Susan can find answers to most of her challenges by using BMC Helix Service Monitoring. With BMC Helix Service Monitoring, Susan can determine the most probable causes of an impact by:

Using correlated data points from integrated event sources
Visualizing the relationship between a discovered business service and nodes of the service
Analyzing the events and change requests that are causing the impact
Viewing and understanding the anomalies or abnormalities from the metrics data associated with the causal events

Therefore, Susan decides to use BMC Helix Service Monitoring to achieve her business goals.

Implementation workflow

Prerequisites

Susan requests the tenant administrator Tim to complete the following activities so that she can start monitoring the train ticketing application by using BMC Helix Service Monitoring:

Register and activate a BMC Helix Service Monitoring account.
Create an operator role for Susan to log in to BMC Helix Service Monitoring.

Roles and permissions

Susan and her co-workers have these roles and permissions.

User	Role	Responsibilities	Permissions
Susan	Operator	View services and situations View the details of a service or a situation	aiops.pca.view aiops.services.view aiops.situations.view aiops.situations.manage
Sam	Service Designer	View services Create and modify services	aiops.services.view aiops.services.manage
Tim	Tenant Administrator	Setting up roles and permissions Configure third-party integrations View all data in the BMC Helix Service Monitoringconsole	All

Step 1: To view the health summary

Susan needs to do the following steps to view the health summary:

Log in to BMC Helix Service Monitoring.
From the Overview tab, view the KPI metrics summary, such as total events, incidents, anomalies, MTTR, noise reduction trends, and gauge the overall system availability status by looking at the top services and top situations as shown in the following example image:
Warning
Insights for Susan
- The TrainsApp train ticketing system service is listed as an impacted service in the top-services list with a poor health score.
- In the last 24 hours, the event trend has been increasing at the rate of 14%, which needs immediate attention and can be a major contributor to the service impact.
- There is an urgent need to address the increasing event trend and poor health score by viewing the service details and looking at the probable causes.

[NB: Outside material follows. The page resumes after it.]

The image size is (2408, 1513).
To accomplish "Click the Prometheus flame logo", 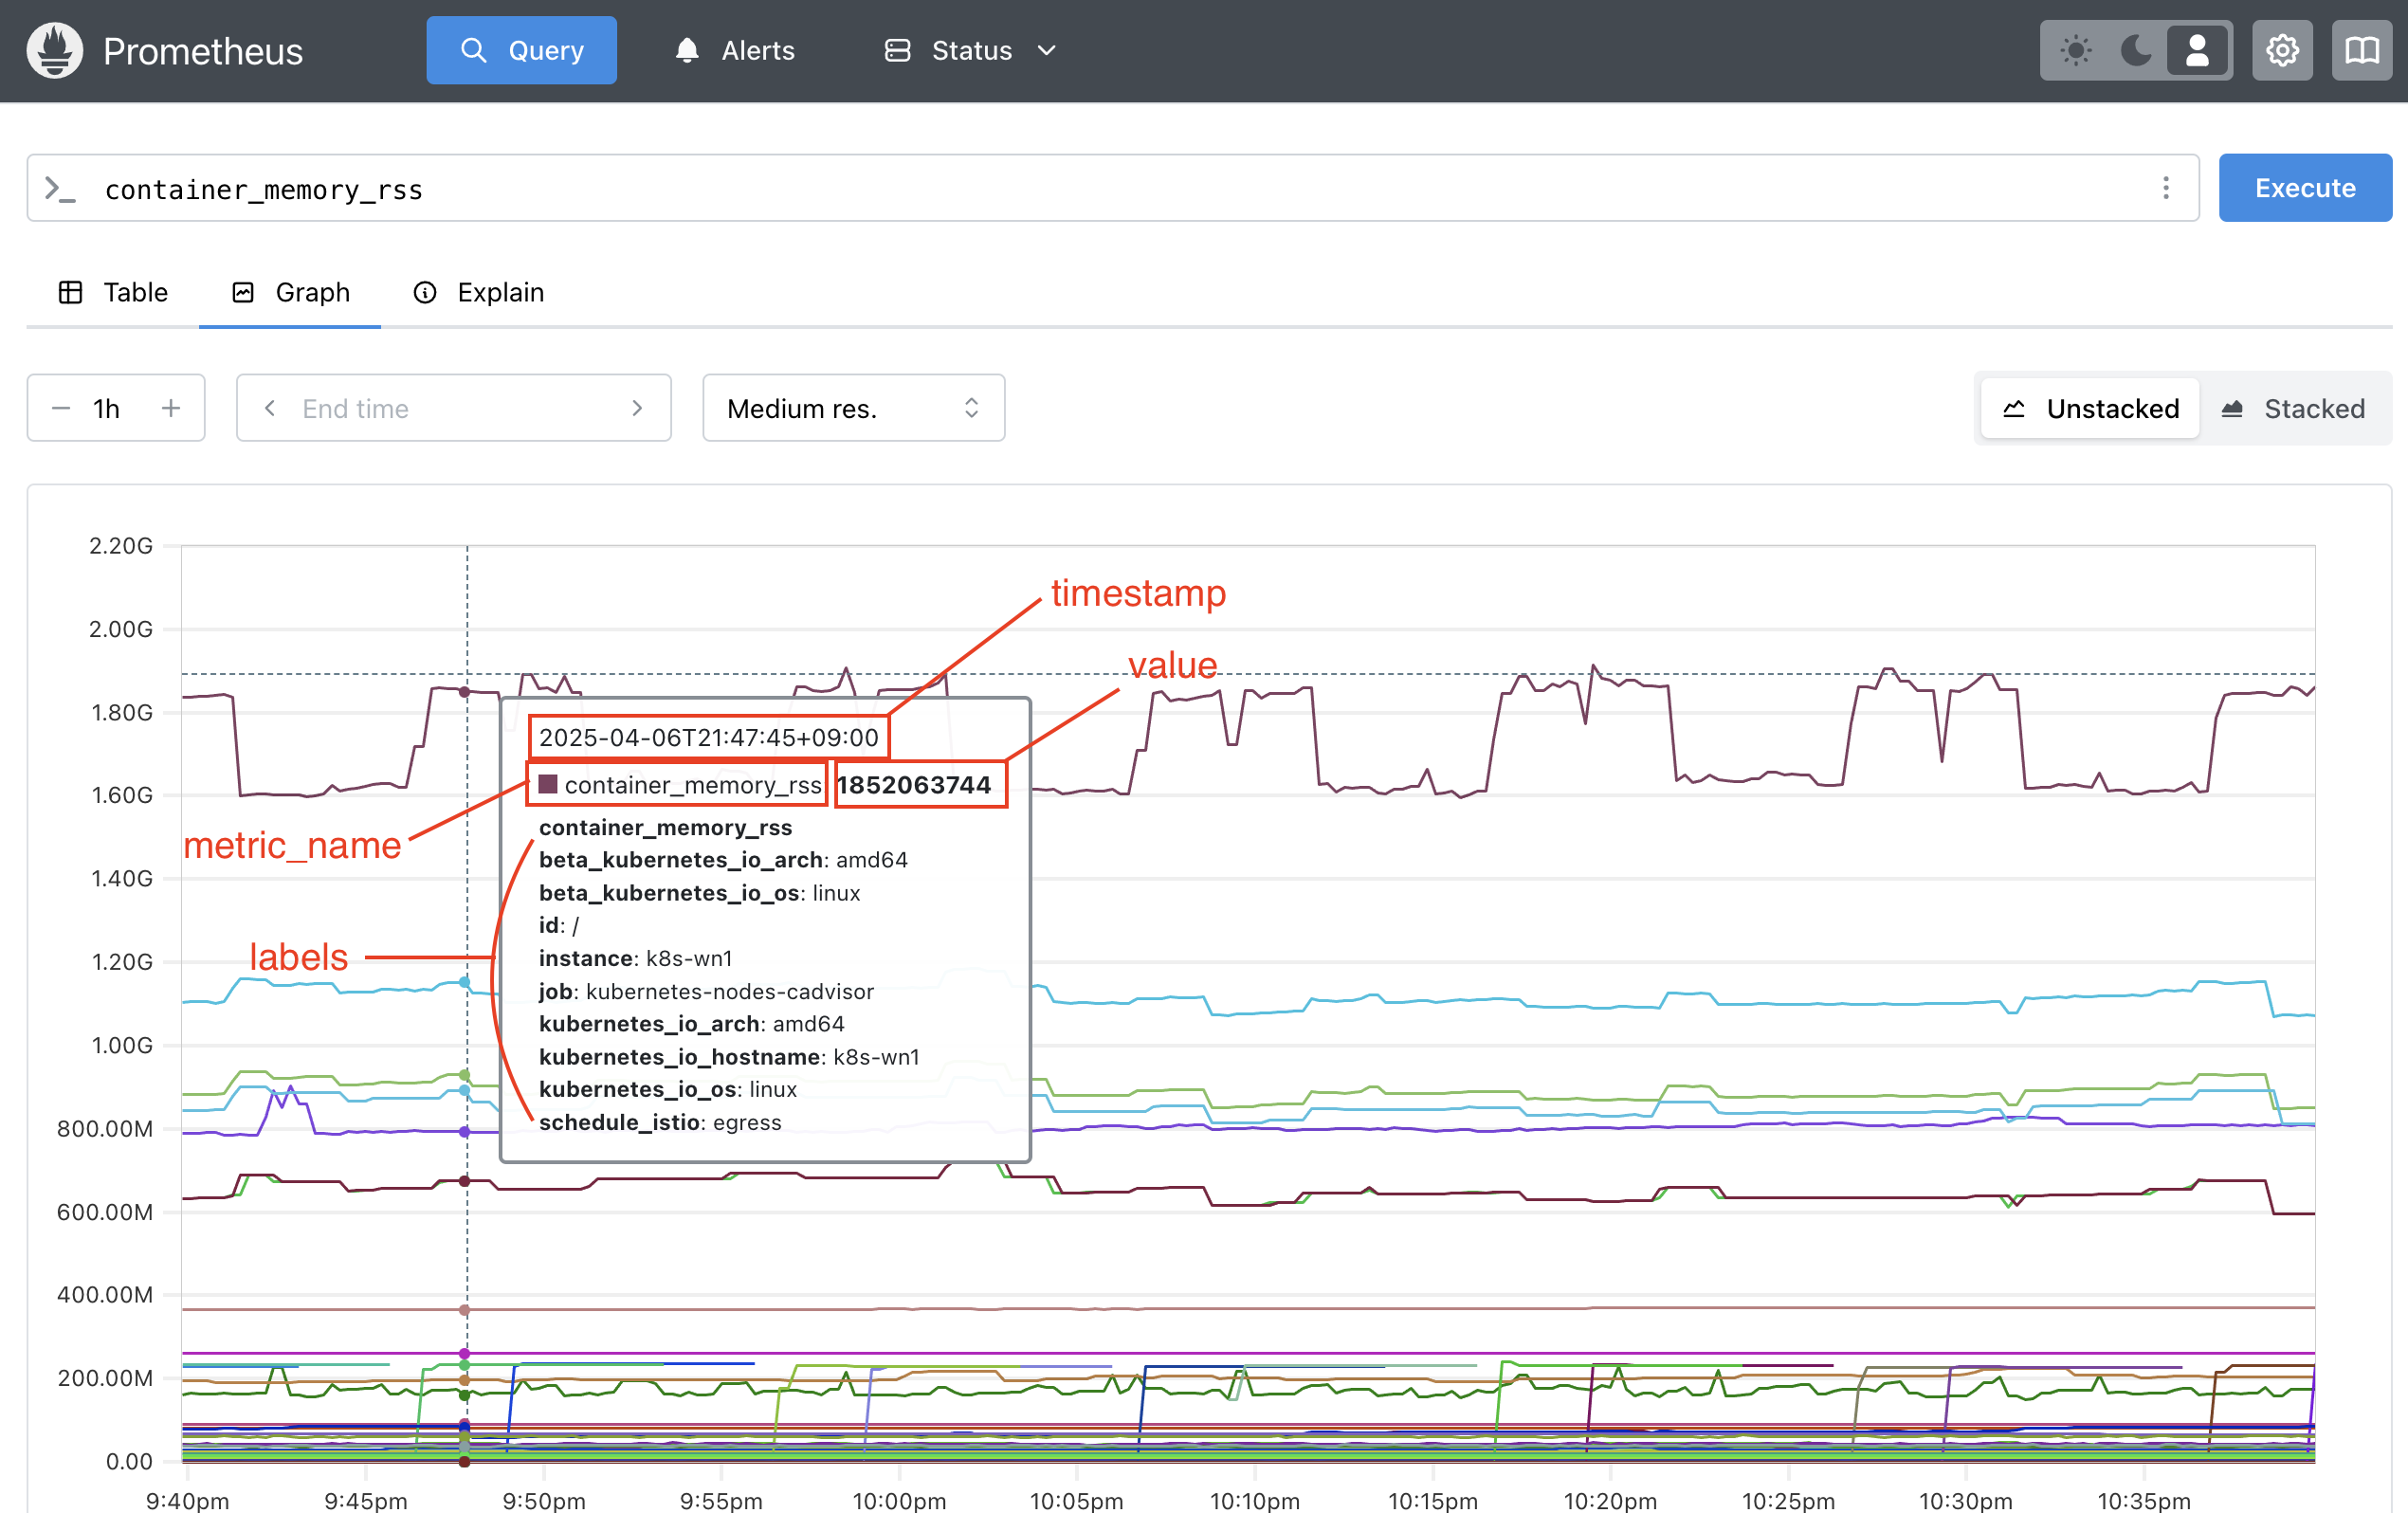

Step 2: To view the health score, impact score, and health timeline

Susan needs to do the following steps to view the health parameters of an impacted service (TrainsApp):

Open the service details page by doing one of the following actions:
1. From the Overview tab > Services widget, click the impacted service (TrainsApp) that needs to be analyzed.
2. From the Entities tab > Services page, click the impacted service (TrainsApp) tile that needs to be analyzed.
On the service details page, check the health and impact score, and the service health timeline as shown in the following example image:

Hover over different time slots on the health timeline to view the service health score, events, incidents, and changes.

Insights for Susan

From the Events pie chart, it is evident that the majority of the total events associated with the service are in critical status.
The health timeline for the last 3 hours indicates that the service impact is major and the problem has been persisting for a few hours.
From the health score and events history, analyze the sequence of activities that might have impacted the service.

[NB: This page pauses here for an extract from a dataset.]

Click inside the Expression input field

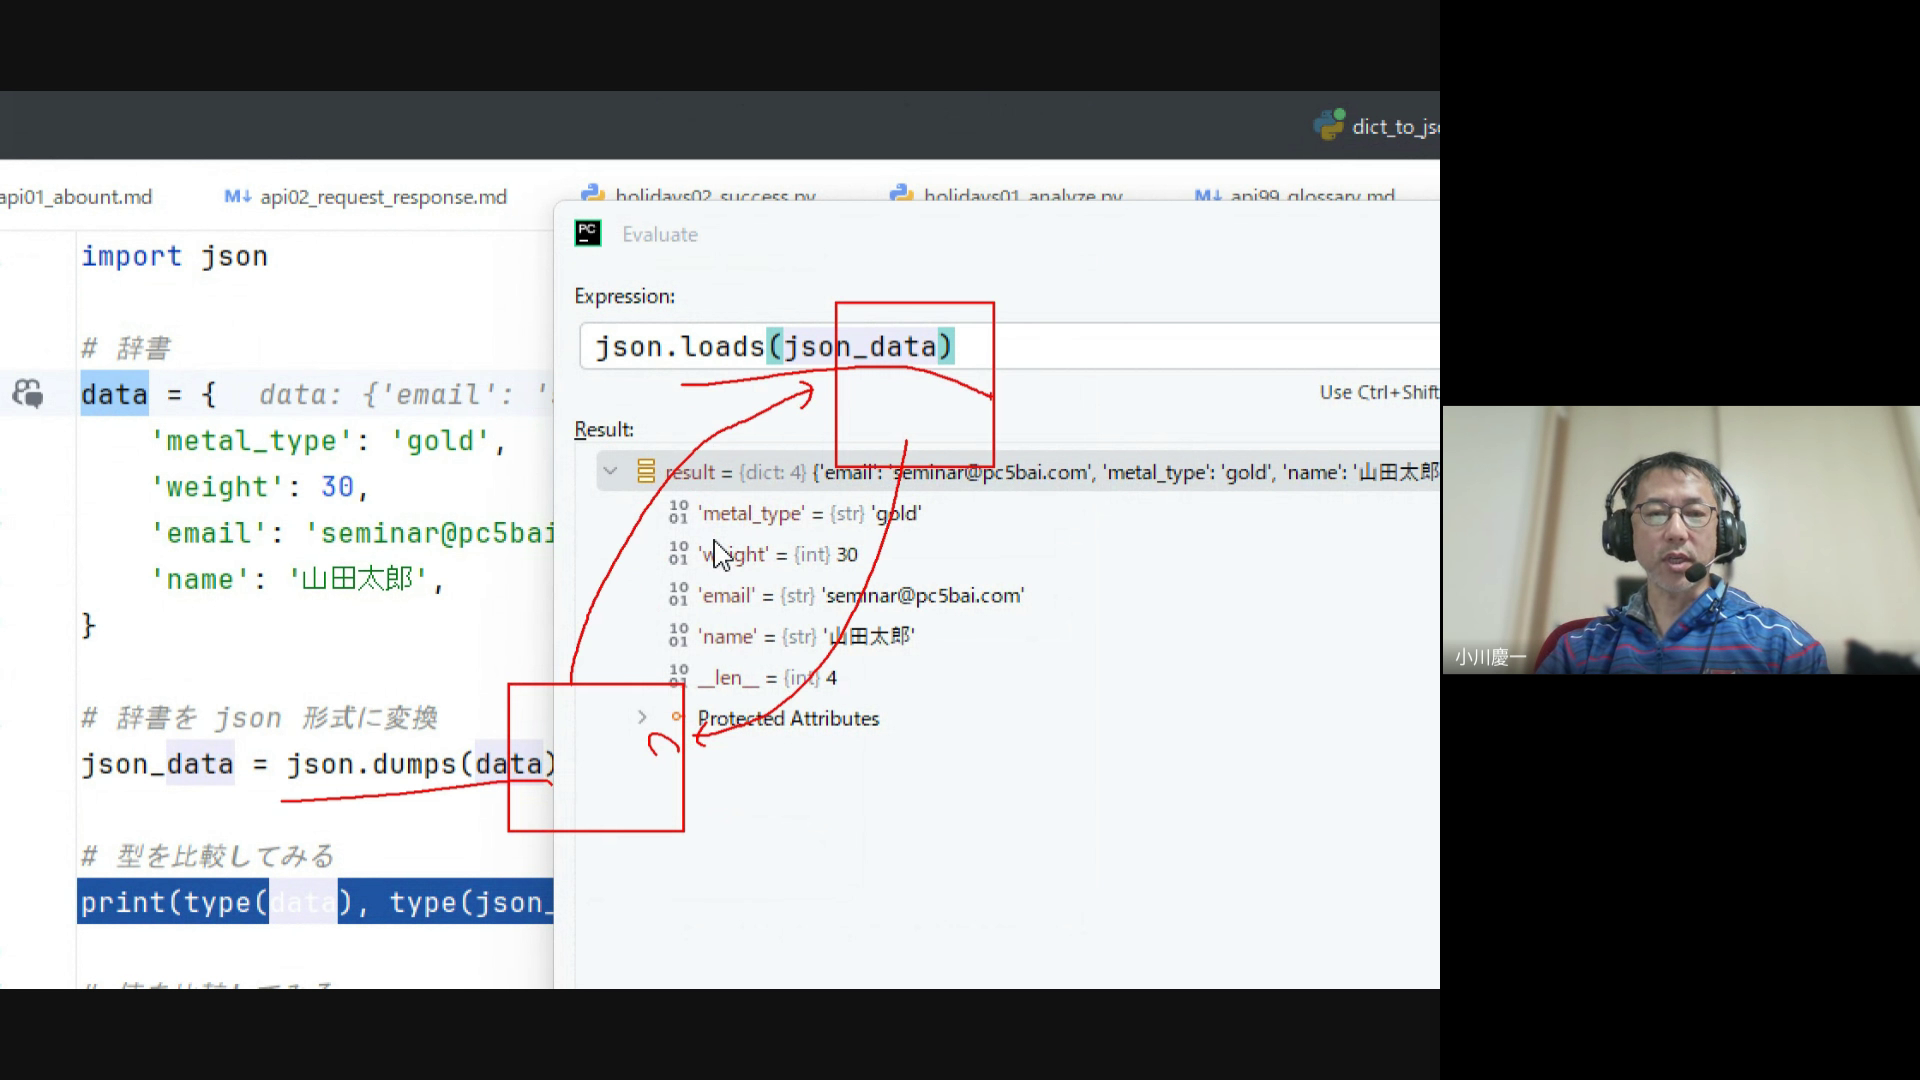pos(1150,347)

Step 3: To view the probable causes, causal events, and metrics

Susan needs to do the following steps to view the probable causes and the associated metrics for the impacted service:

On the service details page, click Probable Cause. The following example image displays probable causes.
From Causal Nodes (% Probability), select a causal node to view the top causal events and changes for that node.
Do one of the following actions to view the event or change request details:
- To view the events and event details:
  1. Click Events to view top causal events.
  2. Hover over the score to view the score calculation details for the event.
  3. Click an event to view event details.
- To view the change requests and details:
  1. Click Changes to view top change requests.
  2. Hover over the score to view the score calculation details for the change.
  3. Click a change to view change details.
- To view all events or all changes:
  - Click Show all events or Show all changes link to view all events or all changes for a particular causal node.
  - Switch back to view only the top events or top changes, by clicking the Show top causal events or Show top causal changes link.
Click Metric to view the metric details associated with the causal events as shown in the following example image:
Warning
Insights for Susan
- The list of causal nodes indicates the Kubernetes database host, booking software instance, and web server node as the most probable causes that impacted the service.
- The top 3 events associated with the Kubernetes database host indicate that there is a CPU utilization issue.
- The CPU utilization metric is showing aberrations that need to be addressed.

Step 4: To view the service topology

Susan needs to do the following steps to view the service topology of the impacted service:

On the service details page, click Topology. The following example image displays the service topology of the train ticketing system and all the impacted nodes are highlighted in red color:
Click a node to view the details.